Transcribe, verbatim, every line from the start of the entries through the line that contains "You are a computer-use agent. Screen"; include both boundary lines and omit all others.

* * * * * * * * *

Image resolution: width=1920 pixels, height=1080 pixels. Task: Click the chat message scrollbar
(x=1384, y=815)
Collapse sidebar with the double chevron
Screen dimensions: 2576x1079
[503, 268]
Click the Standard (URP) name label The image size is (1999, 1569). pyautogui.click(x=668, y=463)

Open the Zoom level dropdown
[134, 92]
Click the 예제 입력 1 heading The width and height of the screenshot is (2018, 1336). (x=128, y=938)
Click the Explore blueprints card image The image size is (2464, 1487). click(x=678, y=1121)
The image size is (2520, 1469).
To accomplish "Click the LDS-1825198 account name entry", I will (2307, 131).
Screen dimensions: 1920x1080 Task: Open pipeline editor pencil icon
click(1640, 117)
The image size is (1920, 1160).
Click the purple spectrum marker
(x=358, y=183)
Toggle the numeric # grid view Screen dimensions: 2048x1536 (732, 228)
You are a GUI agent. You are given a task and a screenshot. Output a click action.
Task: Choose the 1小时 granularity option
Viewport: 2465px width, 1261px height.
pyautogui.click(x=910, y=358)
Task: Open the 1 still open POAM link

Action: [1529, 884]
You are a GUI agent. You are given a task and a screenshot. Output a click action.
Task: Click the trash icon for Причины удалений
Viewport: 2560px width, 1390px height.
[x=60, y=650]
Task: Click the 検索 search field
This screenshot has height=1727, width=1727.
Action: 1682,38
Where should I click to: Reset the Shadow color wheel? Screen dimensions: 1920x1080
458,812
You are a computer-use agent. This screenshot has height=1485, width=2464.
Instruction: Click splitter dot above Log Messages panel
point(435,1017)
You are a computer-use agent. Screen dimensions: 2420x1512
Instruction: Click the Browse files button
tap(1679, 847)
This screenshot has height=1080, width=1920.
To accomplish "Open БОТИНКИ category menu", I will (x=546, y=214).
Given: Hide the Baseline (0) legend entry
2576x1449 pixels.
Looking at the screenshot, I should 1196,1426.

* * * * * * * * *

§ **Task answer**
Image resolution: width=1920 pixels, height=1080 pixels. Task: Click the chat message scrollbar
(x=1384, y=815)
Collapse sidebar with the double chevron
Screen dimensions: 2576x1079
[503, 268]
Click the Standard (URP) name label The image size is (1999, 1569). pyautogui.click(x=668, y=463)

Open the Zoom level dropdown
[134, 92]
Click the 예제 입력 1 heading The width and height of the screenshot is (2018, 1336). (x=128, y=938)
Click the Explore blueprints card image The image size is (2464, 1487). click(x=678, y=1121)
The image size is (2520, 1469).
To accomplish "Click the LDS-1825198 account name entry", I will (2307, 131).
Screen dimensions: 1920x1080 Task: Open pipeline editor pencil icon
click(1640, 117)
The image size is (1920, 1160).
Click the purple spectrum marker
(x=358, y=183)
Toggle the numeric # grid view Screen dimensions: 2048x1536 (732, 228)
You are a GUI agent. You are given a task and a screenshot. Output a click action.
Task: Choose the 1小时 granularity option
Viewport: 2465px width, 1261px height.
pyautogui.click(x=910, y=358)
Task: Open the 1 still open POAM link

Action: [1529, 884]
You are a GUI agent. You are given a task and a screenshot. Output a click action.
Task: Click the trash icon for Причины удалений
Viewport: 2560px width, 1390px height.
[x=60, y=650]
Task: Click the 検索 search field
This screenshot has height=1727, width=1727.
Action: 1682,38
Where should I click to: Reset the Shadow color wheel? Screen dimensions: 1920x1080
458,812
You are a computer-use agent. This screenshot has height=1485, width=2464.
Instruction: Click splitter dot above Log Messages panel
point(435,1017)
You are a computer-use agent. Screen dimensions: 2420x1512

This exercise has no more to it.